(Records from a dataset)
• • • • •
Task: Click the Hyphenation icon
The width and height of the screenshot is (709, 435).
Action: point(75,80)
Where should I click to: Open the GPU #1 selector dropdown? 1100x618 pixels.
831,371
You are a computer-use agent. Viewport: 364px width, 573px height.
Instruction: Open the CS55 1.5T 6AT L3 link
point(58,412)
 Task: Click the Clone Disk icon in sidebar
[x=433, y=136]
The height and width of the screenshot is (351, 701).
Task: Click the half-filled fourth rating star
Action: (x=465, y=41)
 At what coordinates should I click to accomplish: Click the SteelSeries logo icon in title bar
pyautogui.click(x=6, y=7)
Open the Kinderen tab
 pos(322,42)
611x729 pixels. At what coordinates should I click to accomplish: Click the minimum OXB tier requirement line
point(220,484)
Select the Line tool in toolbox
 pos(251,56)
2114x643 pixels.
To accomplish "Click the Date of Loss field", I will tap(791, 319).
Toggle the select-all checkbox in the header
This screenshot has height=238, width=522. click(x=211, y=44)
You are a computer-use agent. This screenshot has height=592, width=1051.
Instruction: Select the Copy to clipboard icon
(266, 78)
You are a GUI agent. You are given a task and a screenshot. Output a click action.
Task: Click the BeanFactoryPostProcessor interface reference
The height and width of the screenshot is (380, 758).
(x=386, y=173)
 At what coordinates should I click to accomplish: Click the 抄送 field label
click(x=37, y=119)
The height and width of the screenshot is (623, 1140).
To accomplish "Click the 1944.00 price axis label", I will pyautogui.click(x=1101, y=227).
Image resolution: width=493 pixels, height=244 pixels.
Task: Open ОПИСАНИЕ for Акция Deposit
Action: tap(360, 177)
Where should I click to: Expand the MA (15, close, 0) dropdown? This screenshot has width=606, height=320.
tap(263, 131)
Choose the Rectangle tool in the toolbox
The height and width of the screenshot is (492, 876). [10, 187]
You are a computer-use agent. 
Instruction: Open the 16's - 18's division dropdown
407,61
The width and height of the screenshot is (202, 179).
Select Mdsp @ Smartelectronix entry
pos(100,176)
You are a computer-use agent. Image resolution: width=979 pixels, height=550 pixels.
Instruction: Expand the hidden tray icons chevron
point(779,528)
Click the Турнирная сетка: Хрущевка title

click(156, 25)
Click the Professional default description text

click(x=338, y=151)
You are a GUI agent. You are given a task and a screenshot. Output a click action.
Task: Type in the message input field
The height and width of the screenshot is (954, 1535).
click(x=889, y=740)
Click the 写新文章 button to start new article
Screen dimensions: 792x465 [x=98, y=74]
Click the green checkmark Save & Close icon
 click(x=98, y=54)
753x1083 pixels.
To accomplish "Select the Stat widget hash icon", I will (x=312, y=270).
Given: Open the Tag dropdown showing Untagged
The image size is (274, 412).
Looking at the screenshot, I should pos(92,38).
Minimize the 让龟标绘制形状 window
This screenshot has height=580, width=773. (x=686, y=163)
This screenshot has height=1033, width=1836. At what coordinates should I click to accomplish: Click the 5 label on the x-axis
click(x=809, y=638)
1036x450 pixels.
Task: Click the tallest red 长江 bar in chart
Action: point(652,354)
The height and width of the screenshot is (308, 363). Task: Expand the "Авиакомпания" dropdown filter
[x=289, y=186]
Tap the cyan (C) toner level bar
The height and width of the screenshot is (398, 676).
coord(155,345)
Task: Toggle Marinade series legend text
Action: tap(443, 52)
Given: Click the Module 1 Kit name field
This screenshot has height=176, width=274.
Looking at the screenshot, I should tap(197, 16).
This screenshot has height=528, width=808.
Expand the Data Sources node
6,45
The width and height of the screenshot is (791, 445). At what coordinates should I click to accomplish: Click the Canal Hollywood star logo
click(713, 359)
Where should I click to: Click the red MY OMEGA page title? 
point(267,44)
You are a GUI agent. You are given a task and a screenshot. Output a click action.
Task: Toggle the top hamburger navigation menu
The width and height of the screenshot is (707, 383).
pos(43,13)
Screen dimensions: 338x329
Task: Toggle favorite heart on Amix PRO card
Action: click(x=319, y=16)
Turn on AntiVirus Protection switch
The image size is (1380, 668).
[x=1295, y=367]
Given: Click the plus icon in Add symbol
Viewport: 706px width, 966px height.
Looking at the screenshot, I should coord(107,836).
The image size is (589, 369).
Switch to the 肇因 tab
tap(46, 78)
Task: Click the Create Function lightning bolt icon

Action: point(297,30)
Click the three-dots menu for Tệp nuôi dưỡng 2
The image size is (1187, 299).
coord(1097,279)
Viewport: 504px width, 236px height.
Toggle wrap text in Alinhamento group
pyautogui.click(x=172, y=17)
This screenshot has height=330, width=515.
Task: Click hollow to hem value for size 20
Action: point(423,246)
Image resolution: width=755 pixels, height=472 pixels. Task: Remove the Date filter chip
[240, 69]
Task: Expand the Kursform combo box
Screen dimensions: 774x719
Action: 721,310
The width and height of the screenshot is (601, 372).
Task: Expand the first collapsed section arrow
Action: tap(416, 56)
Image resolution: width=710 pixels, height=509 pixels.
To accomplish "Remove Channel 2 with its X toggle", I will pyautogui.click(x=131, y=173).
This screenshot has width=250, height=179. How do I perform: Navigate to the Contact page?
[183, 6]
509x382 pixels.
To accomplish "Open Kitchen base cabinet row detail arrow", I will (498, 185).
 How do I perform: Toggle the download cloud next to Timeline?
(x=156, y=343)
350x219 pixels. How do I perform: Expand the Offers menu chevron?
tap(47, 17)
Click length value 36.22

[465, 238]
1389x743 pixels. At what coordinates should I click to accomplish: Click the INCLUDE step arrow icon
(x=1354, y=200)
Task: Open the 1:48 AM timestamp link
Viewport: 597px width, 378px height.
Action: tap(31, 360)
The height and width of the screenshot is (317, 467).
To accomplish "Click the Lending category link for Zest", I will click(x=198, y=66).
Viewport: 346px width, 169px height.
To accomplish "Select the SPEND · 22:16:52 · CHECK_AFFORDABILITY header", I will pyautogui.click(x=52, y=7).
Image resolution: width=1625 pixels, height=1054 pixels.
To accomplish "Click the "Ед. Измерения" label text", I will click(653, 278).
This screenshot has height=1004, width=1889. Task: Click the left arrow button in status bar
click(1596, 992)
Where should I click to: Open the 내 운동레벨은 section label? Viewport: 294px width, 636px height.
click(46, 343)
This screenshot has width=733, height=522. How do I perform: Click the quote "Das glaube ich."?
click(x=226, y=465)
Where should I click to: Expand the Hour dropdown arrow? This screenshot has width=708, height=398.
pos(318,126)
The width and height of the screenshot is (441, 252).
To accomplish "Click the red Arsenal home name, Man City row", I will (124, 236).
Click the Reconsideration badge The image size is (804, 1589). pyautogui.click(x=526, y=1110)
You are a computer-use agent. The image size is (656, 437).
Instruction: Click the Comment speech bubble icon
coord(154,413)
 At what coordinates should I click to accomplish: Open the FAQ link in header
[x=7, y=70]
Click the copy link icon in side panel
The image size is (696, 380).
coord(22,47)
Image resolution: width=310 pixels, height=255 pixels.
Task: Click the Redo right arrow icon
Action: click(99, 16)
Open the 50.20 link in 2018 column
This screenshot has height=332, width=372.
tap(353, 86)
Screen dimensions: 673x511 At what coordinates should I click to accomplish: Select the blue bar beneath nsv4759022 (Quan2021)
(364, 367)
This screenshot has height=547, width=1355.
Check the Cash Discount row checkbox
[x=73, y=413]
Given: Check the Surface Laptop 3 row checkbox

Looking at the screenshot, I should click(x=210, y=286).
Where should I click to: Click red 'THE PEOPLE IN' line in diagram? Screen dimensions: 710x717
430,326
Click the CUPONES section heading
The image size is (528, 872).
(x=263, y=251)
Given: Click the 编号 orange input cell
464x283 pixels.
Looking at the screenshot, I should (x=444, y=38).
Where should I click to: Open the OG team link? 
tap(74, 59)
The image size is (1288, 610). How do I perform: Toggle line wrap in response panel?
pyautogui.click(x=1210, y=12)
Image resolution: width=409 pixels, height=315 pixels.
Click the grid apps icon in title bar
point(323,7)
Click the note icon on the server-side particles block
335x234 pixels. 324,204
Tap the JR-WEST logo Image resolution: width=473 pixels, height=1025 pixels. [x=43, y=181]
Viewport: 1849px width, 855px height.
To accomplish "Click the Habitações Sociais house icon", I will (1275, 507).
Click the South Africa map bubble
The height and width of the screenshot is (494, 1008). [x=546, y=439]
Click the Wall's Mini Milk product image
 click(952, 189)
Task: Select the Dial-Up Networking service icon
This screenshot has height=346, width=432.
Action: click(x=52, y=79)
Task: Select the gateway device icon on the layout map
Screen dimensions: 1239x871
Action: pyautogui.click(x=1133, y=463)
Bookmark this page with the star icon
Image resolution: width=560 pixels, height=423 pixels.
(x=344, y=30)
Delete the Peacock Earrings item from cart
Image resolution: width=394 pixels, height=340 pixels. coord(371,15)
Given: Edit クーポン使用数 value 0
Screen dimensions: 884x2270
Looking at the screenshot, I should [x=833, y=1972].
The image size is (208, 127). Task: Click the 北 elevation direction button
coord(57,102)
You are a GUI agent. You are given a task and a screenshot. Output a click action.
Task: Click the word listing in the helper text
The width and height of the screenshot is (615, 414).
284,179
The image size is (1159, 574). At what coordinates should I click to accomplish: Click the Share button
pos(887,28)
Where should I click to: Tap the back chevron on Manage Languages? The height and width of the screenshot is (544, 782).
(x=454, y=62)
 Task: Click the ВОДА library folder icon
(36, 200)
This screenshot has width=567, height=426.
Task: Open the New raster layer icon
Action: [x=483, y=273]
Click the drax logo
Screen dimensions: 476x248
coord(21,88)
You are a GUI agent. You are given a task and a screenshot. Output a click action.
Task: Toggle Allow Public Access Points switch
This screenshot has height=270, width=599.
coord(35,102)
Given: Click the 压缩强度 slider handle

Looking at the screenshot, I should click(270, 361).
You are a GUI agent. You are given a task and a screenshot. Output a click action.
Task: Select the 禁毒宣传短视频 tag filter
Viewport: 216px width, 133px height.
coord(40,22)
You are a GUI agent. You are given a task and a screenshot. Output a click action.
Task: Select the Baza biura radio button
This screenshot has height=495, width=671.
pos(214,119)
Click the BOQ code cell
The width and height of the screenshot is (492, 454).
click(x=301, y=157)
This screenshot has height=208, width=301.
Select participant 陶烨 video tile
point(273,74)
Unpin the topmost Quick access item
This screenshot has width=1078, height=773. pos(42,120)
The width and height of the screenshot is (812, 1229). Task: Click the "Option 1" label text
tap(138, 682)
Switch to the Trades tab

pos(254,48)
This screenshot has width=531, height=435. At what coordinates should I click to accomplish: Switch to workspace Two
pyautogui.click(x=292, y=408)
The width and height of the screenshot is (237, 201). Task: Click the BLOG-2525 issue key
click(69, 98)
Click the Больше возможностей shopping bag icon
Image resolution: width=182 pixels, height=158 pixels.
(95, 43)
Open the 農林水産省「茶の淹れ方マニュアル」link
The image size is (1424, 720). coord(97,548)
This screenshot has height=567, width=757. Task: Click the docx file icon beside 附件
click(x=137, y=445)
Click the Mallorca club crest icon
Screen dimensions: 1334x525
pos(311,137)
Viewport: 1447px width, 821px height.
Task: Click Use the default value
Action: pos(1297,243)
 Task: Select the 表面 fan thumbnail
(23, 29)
• • • • •
WHAT THE TASK REQUIRES ->
The word "input" appears in some lines above. Return every one of those lines.

SOLVED EXERCISE ->
Task: Type in the message input field
Given: Click the 编号 orange input cell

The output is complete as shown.